Actions to take.
**A.** From the text on Christian Hirte, repeat the stretch from "Political career" through "and Nuclear Safety." with "Junge Union" swapped for "Young Union".
**B.** In the text on Christian Hirte, at which university did he study law?

Christian Hirte (born 23 May 1976) is a German lawyer and politician of the Christian Democratic Union (CDU) who has been serving as member of the German Bundestag since 2008. Since 2020, he has been the chairman of CDU in Thuringia. 

From 2018 to 2020, Hirte served as Parliamentary State Secretary in the Federal Ministry for Economic Affairs and Energy and additionally as commissioner of the federal government for the new states in the government of Chancellor Angela Merkel.

Education and early career
Hirte studied law at the University of Jena with a scholarship from the Konrad Adenauer Foundation and passed the first state examination in 2001 and the second in 2003. In 2004 he became an associate in the law firm Dr. Muth & Partner in Fulda, and specialized in tax law.

Political career
Hirte joined the centre-right Junge Union in 1993 and the CDU in 1995. 

Hirte has been a member of the Bundestag since 2008. In parliament, he has served on the Committee on the Environment, Nature Conservation and Nuclear Safety (2008-2013), the Committee on Tourism (2009-2013), the Budget Committee (2013-2017) and the Audit Committee (2013-2017). On the Budget Committee, he was his parliamentary group's rapporteur on the annual budget of the Federal Ministry of the Environment, Nature Conservation and Nuclear Safety.

In the negotiations to form a coalition government under the leadership of Chancellor Angela Merkel following the 2017 federal elections, Hirte was part of the CDU delegation. Following the formation of the government, he became Parliamentary State Secretary under the leadership of minister Peter Altmaier. As federal commissioner for the new states, he advocated increased focus on rehabilitating and compensating victims of the East German Communist Party.

Dataset extract.
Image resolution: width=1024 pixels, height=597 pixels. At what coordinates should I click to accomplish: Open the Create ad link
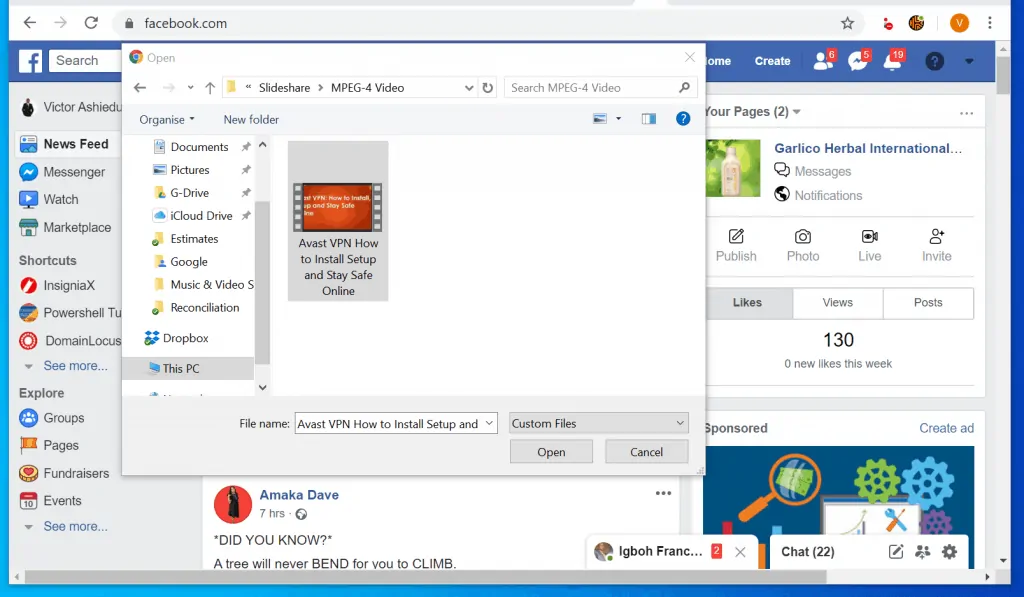(946, 427)
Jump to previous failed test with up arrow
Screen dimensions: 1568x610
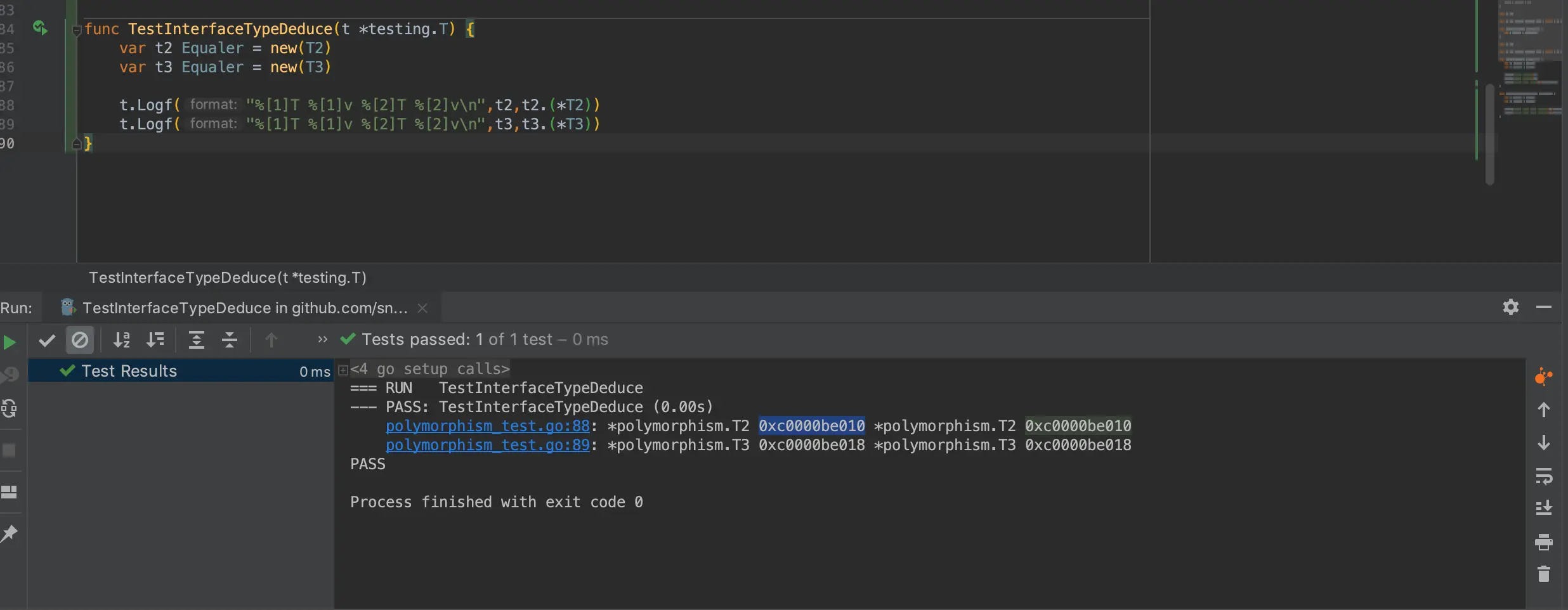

List of solutions.
**A.**
Political career
Hirte joined the centre-right Young Union in 1993 and the CDU in 1995. 

Hirte has been a member of the Bundestag since 2008. In parliament, he has served on the Committee on the Environment, Nature Conservation and Nuclear Safety (2008-2013), the Committee on Tourism (2009-2013), the Budget Committee (2013-2017) and the Audit Committee (2013-2017). On the Budget Committee, he was his parliamentary group's rapporteur on the annual budget of the Federal Ministry of the Environment, Nature Conservation and Nuclear Safety.

**B.** The University of Jena.